The idea of an explicitly "women for women" service raises legal questions of just how "women for women" it's allowed to be. No doubt that's why SheTaxis, with its fleet of pink scarf-wearing drivers and pink stickers on its cars, doesn't address its clientele outright in its FAQ. The Times says that the app itself is legal "but that it would be illegal for a driver to decline a fare because of gender." The company itself says that "only parties including a woman could specifically request a female driver. A male passenger could be picked up by a driver of either gender." So far, neither the New York City Commission on Human Rights and the Taxi & Limousine Commission have received any complaints of discrimination.
Though most cab experiences are generally safe, it's not unreasonable for women to have concerns about the person behind the wheel. Earlier this year, New York cabbie Gurmeet Singh was sentenced to twenty years in prison for abducting and raping a passenger in Brooklyn in 2011. Over the past several months, sexual assaults by cab drivers have made the news in New York, New Orleans, Santa Cruz, Overland Park and Chicago. And if you ask any woman who's used taxis, chances are she has at least one story of a disturbing encounter. Several years ago, I had a cab driver spend the entire ride angrily describing how much he hated women and how one day, he was going rape a passenger. When I filed a complaint with the Taxi and Limousine Commission, providing his name and license number, I was told, "He was probably just kidding around." In London, I once had a cab driver express has animosity toward Americans before he spit on my hand as I handed him his fare.

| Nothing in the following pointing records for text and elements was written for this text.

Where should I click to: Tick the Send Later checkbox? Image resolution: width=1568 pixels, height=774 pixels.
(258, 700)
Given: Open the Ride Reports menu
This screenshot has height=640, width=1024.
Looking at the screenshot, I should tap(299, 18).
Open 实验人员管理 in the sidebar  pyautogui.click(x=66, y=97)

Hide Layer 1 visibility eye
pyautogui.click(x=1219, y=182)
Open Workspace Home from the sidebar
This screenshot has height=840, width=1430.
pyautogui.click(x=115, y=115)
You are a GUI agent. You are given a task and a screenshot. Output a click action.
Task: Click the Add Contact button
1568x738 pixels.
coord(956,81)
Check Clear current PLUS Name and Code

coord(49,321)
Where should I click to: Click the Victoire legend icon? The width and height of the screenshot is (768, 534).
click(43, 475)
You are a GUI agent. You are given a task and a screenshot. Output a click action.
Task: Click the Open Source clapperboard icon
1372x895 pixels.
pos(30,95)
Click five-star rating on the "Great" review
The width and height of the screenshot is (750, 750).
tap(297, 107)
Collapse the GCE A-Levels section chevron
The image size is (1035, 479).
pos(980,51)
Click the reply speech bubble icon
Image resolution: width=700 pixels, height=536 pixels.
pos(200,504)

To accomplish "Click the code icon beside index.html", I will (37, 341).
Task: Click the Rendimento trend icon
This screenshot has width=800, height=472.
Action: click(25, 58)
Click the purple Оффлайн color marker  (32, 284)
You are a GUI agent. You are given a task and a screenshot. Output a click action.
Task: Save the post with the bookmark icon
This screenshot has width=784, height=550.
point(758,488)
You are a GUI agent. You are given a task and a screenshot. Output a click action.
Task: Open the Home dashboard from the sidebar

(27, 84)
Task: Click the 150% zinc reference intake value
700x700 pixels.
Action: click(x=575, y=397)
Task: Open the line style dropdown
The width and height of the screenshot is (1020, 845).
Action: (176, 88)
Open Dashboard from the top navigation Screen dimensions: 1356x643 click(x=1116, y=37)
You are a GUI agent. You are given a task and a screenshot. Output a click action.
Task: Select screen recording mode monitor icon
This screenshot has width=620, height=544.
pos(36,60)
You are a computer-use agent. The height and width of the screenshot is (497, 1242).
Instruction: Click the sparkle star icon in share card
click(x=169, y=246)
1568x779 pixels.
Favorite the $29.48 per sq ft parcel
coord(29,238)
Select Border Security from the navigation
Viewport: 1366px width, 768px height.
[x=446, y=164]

With the rise of services like Uber and Lyft, it's easier than ever to get where you want to go. And though I'm no fan of pink as a shorthand for anything to do with women -- and it bums me out endlessly that we as passengers even have to think about whether our cabbie is going to harm us -- I'm delighted at the prospect of a successful enterprise that just doesn't just attempt to appeal to female customers but to encourage female employees. It's a business whose time has come, and I'm on board.